Exercise instructions ▸
Render the listing below as a numbered list with one entry per line, skipping blank lines and omitting the pictures.
** START Listed records **
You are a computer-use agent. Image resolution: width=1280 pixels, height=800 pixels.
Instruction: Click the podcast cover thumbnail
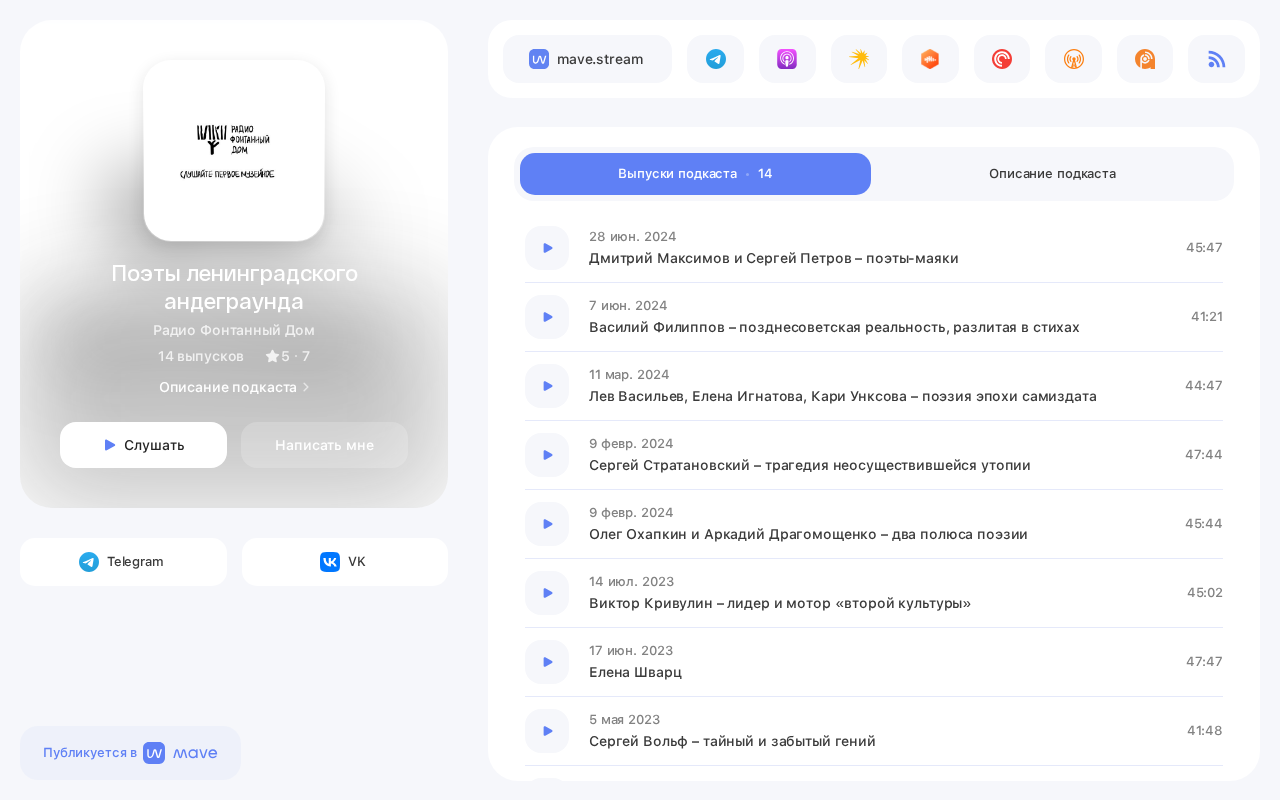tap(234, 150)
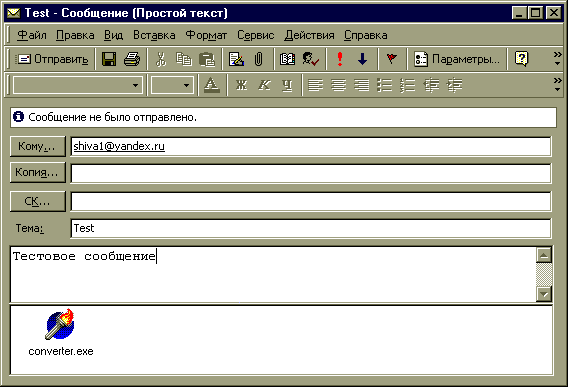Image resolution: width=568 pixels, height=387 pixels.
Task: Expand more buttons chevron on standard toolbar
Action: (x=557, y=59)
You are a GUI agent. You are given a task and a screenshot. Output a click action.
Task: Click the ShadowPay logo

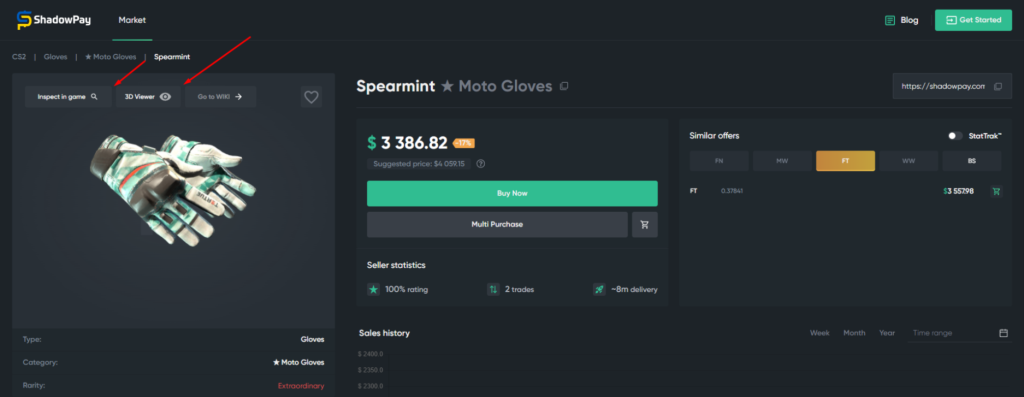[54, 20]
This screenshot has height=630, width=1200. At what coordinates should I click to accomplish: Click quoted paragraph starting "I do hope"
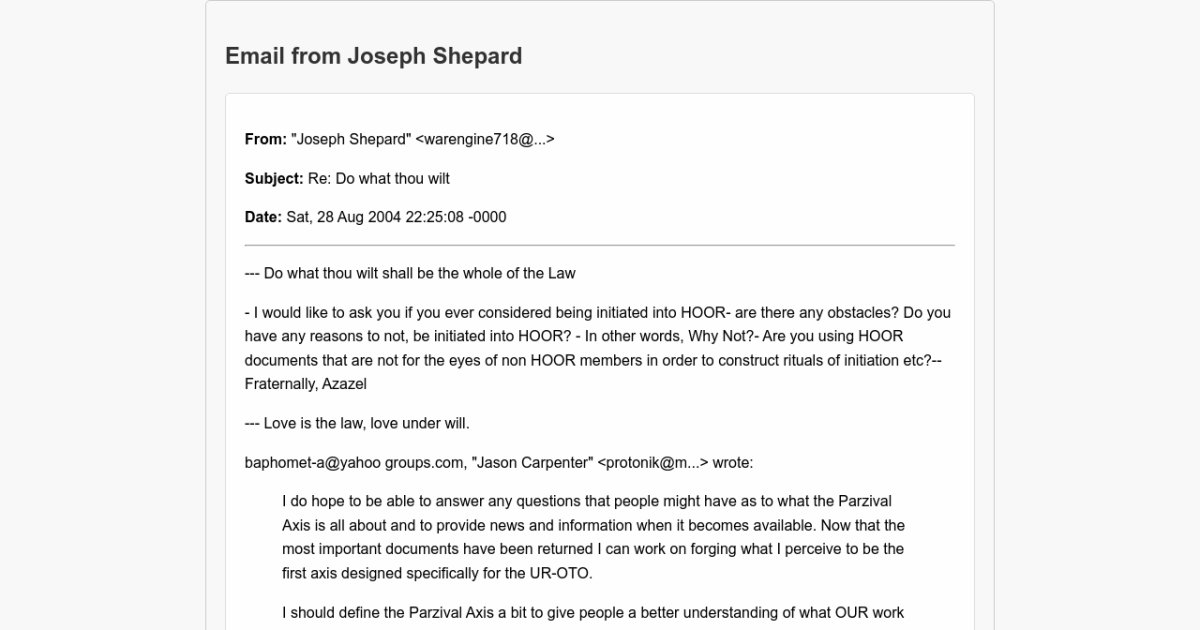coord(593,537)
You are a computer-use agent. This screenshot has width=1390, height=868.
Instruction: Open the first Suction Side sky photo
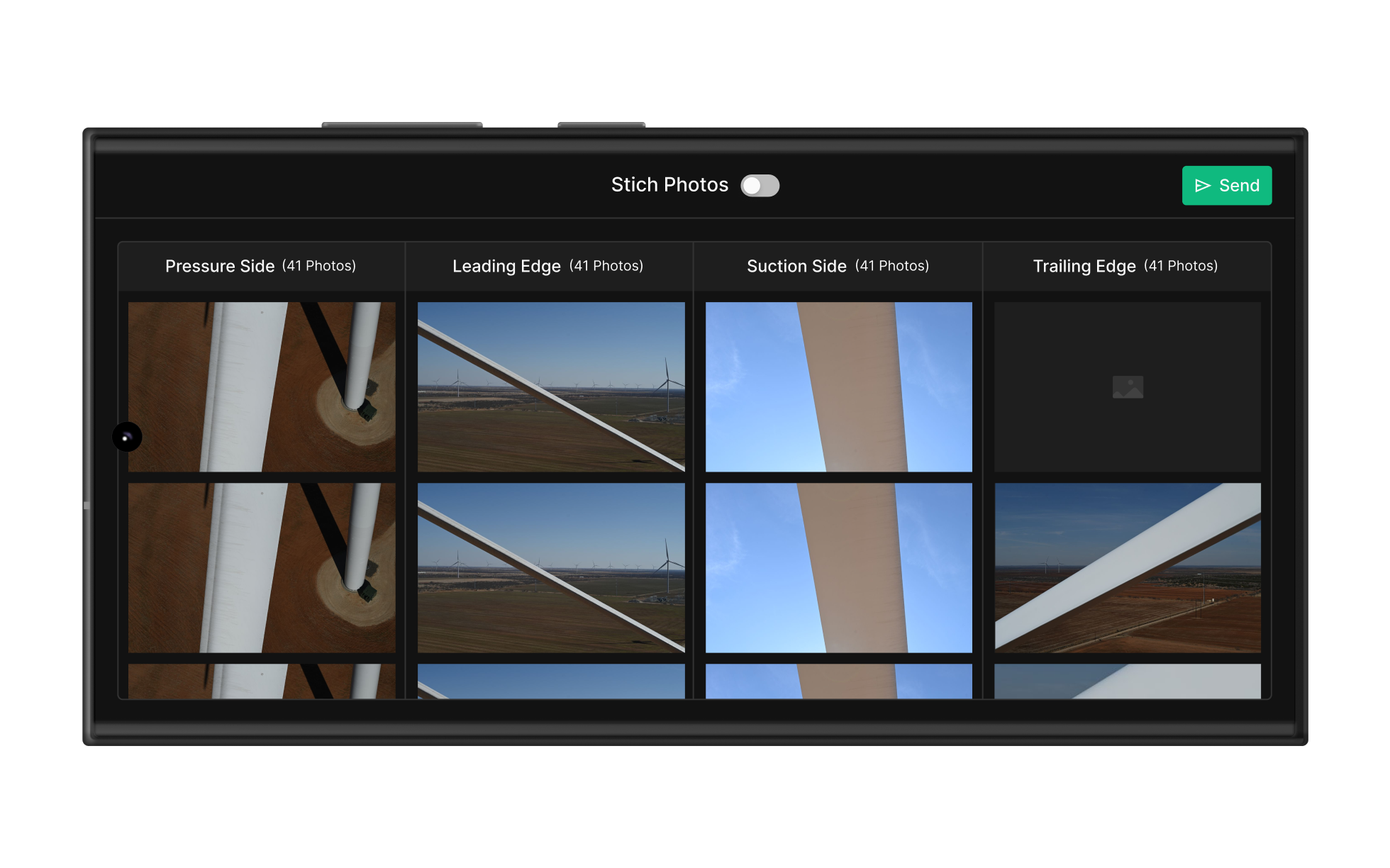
** END Listed records **
Task result ▸
1. You are a computer-use agent. Image resolution: width=1280 pixels, height=800 pixels.
2. Instruction: Click the podcast cover thumbnail
3. tap(234, 150)
4. Image resolution: width=568 pixels, height=387 pixels.
5. Task: Expand more buttons chevron on standard toolbar
6. Action: (x=557, y=59)
7. You are a GUI agent. You are given a task and a screenshot. Output a click action.
8. Task: Click the ShadowPay logo
9. [54, 20]
10. This screenshot has height=630, width=1200. At what coordinates should I click to accomplish: Click quoted paragraph starting "I do hope"
11. coord(593,537)
12. You are a computer-use agent. This screenshot has width=1390, height=868.
13. Instruction: Open the first Suction Side sky photo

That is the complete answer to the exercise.